Film camera was discontinued since very long time ago and it still take great photo.
EOS M mount has more lens than you ever need.
As far as native glass goes, there's some holes in the EF-M lineup.
For me, the reasons I'm upset about EF-M dying-- I also use my cameras for video. Video specs on cameras are still advancing pretty quickly. If I want some of the video features that are pretty much standard now, such as IBIS, real (non-sub-sampled) 4k, and unlimited recording times, I need to start over from scratch and switch to a different mount, which means re-buying everything and spending a bunch of money.
Even from a photography perspective, things are advancing, and these bodies we have now won't last forever. It's going to be a slow, painful death.
Same here, a mix of video and photo. It is frustrating because EF-M hits a pretty solid sweet spot of cost, size, and function. The advancements that Canon has would be great in EF-M. Now we will likely be artificially limited even though the tech/firmware is already available in various RF cameras.
To get around the 30 minute per video clip limiter I use an Atomos Ninja V (with the paid add-on h.265 hevc encoder to have manageably sized files). It works nicely with the M6ii, though recent Atomos firmware have been causing HDMI audio passthrough noise/consecutive blip sounds. I use a powered mic attached to the Ninja V directly usually so not a huge issue for me with that extra audio track besides a little bit of audio sync offset.

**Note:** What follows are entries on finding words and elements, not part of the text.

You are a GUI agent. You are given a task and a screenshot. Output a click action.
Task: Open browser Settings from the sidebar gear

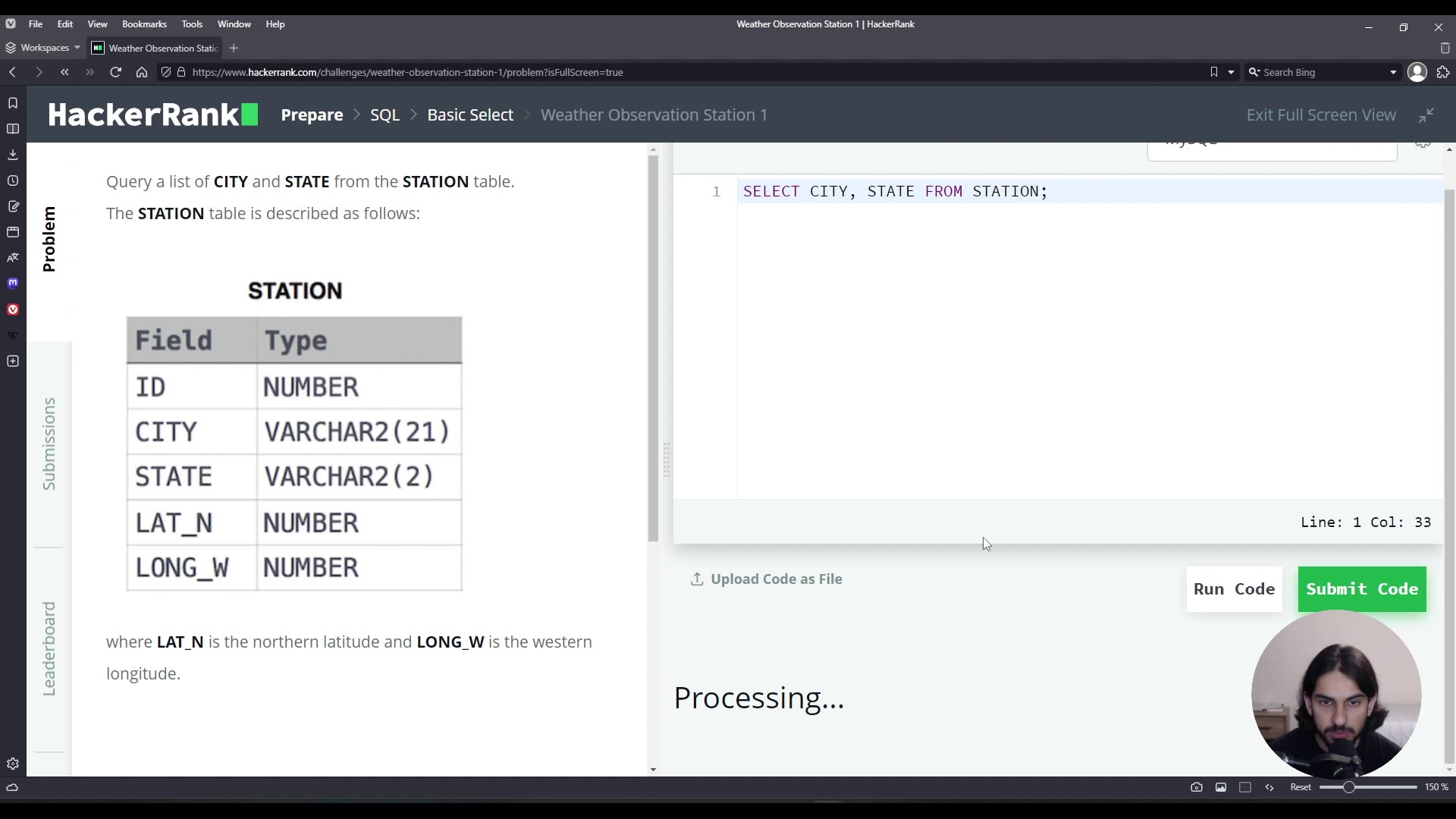[x=12, y=764]
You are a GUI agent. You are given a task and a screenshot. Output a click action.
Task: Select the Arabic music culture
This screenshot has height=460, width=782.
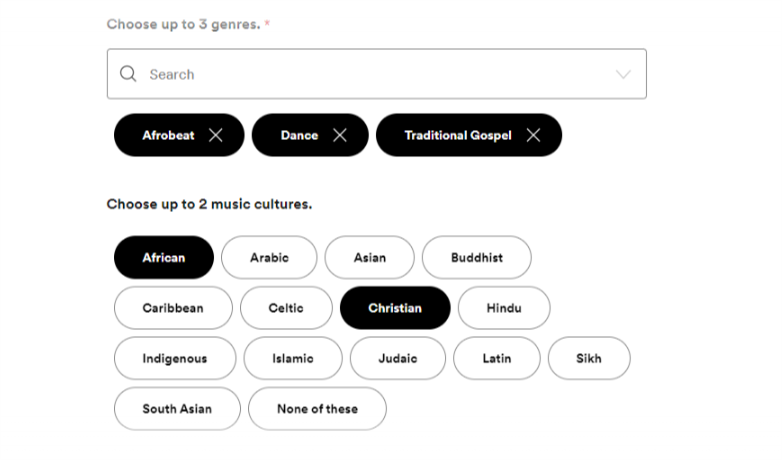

Personally, I think I'd want whichever new sensor has a faster read-out from the R10 or R7. A body design like the M6ii, but with a true photo/video setting split. Add in IBIS, no record limit, h.265 encoding and a few other things but it's totally a pipe dream at this point, lol.
You are describing the R7, it has all that except that the sensor readout is still relatively slow in the higher quality mode. Not as small as the M6ii but smaller than FF.
The biggest issue IMO is the lens situation, but if you think of it as a Canon EF camera ignoring the RF lenses then it becomes more aceptable. This is what I’m thinking if I would buy the R7, use it with the newer EF lenses which supposedly play better with the R mount than the older ones, but don’t quote me on this.
Maybe in years RF will cover most of what EF-M is, but I can't say I like the way they design their cheaper RF glass and there are no 3rd party alternatives. (Similar focusing barely/motors as the 22mm f/2 and 32mm f/2 which I was never too fond of for video). Canon should at least officially let Sigma and Tamron release lenses for RF. If they don't then RF is likely a no go for me.
I lost trust in the Canon brand, it has become a love hate relationship. So I’m not rushing excited to their system once more after the M debacle.